The battery-powered train stopped working a few days ago; it did not just run out of battery, but some hidden mechanism I do not understand caused it to stop entirely. My son tucked the engine up on the counter, told me to take it to Papa; he’ll know what to do.
Even without the chugging reminder to stay soft, I am feeling it especially this season, that feeling of being tender. As the winter solstice and holidays loom, I am doing my best to not be swept away. To allow this season to be about calling in compassion instead of ignoring the calls for it. We must remain (say it with me now)
tender.
Swim Club
I will keep this thread updated with swim club details. Tomorrow morning we will meet at 9am in Glen Haven to dip. Wear a swimsuit and booties or wool socks if you have them; bring a warm drink, a towel or two, and a warm coat or robe to slip into.

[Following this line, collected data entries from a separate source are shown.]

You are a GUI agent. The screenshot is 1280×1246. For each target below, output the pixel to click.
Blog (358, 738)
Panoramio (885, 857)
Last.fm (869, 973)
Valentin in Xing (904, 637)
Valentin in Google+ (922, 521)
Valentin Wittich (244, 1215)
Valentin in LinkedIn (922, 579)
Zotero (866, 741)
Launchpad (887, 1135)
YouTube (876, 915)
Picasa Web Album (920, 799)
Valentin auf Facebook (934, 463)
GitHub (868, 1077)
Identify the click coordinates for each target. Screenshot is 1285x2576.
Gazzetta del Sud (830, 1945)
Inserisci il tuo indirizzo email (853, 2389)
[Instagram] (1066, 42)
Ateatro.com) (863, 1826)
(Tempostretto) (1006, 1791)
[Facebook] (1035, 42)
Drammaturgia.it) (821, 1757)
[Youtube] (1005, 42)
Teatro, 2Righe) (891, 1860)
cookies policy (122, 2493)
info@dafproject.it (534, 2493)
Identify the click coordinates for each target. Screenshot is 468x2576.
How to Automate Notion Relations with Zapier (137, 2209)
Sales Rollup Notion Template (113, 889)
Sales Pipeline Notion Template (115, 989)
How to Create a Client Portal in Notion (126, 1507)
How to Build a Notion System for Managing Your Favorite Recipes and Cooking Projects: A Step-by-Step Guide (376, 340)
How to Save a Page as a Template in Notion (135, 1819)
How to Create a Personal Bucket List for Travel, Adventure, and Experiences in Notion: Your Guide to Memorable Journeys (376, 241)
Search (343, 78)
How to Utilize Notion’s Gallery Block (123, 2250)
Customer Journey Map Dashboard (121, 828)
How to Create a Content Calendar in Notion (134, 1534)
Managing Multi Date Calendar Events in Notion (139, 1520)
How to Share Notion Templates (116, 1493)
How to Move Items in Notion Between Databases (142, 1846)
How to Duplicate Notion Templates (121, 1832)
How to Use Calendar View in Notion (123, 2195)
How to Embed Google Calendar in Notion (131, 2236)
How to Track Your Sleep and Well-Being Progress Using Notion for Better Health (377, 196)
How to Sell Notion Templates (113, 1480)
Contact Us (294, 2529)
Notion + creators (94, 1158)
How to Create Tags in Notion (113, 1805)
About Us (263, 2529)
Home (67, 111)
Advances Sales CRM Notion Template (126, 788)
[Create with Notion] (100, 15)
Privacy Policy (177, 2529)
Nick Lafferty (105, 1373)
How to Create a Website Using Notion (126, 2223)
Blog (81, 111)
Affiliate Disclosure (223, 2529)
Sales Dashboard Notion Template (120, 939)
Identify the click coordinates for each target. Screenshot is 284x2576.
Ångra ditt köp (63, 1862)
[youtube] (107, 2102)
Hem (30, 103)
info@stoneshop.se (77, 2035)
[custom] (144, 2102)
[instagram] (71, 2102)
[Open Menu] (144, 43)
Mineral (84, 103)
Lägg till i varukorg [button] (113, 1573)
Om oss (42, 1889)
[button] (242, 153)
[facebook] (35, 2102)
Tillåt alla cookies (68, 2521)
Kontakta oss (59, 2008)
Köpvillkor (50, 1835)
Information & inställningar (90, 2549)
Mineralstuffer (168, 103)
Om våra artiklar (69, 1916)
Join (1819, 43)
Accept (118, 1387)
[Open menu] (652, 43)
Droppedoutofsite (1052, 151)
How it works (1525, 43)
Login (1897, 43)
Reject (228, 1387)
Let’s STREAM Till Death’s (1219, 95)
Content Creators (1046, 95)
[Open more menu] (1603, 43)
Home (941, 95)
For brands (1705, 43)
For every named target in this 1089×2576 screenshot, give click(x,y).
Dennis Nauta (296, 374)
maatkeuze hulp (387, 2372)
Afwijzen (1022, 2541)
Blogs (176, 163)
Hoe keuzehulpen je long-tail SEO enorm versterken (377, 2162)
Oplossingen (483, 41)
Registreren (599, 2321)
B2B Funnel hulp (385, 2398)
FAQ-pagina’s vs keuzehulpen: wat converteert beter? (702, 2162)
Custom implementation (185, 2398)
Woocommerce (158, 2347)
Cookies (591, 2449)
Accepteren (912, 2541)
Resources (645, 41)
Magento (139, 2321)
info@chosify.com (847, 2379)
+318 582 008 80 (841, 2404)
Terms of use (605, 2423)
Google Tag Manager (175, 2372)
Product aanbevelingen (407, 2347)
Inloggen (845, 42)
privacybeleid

As mentioned in this essay, I am doing my best to stay aware of what is happening outside my door, what pain is being inflicted with our tax dollars. I know it feels difficult to continue talking about the genocide in Palestine, but I think this difficulty is the least we can manage. I encourage you to continue contacting your representatives to demand they call for a ceasefire. I will be calling again tomorrow. Our words have power, even when it feels like no one is listening. We must keep making noise in the dense dusk.
Tenderly,
Mae
I borrowed this phrase, dense dusk, from John Updike’s poem “December,” from his book “A Child’s Calendar,” which we checked out from our library this week. He writes in one stanza: The carols peal. / The dusk is dense. / There is a mood / of sweet suspense.
This was a lovely entry, Mae, and a great and timely reminder. Thank you for sharing your heart!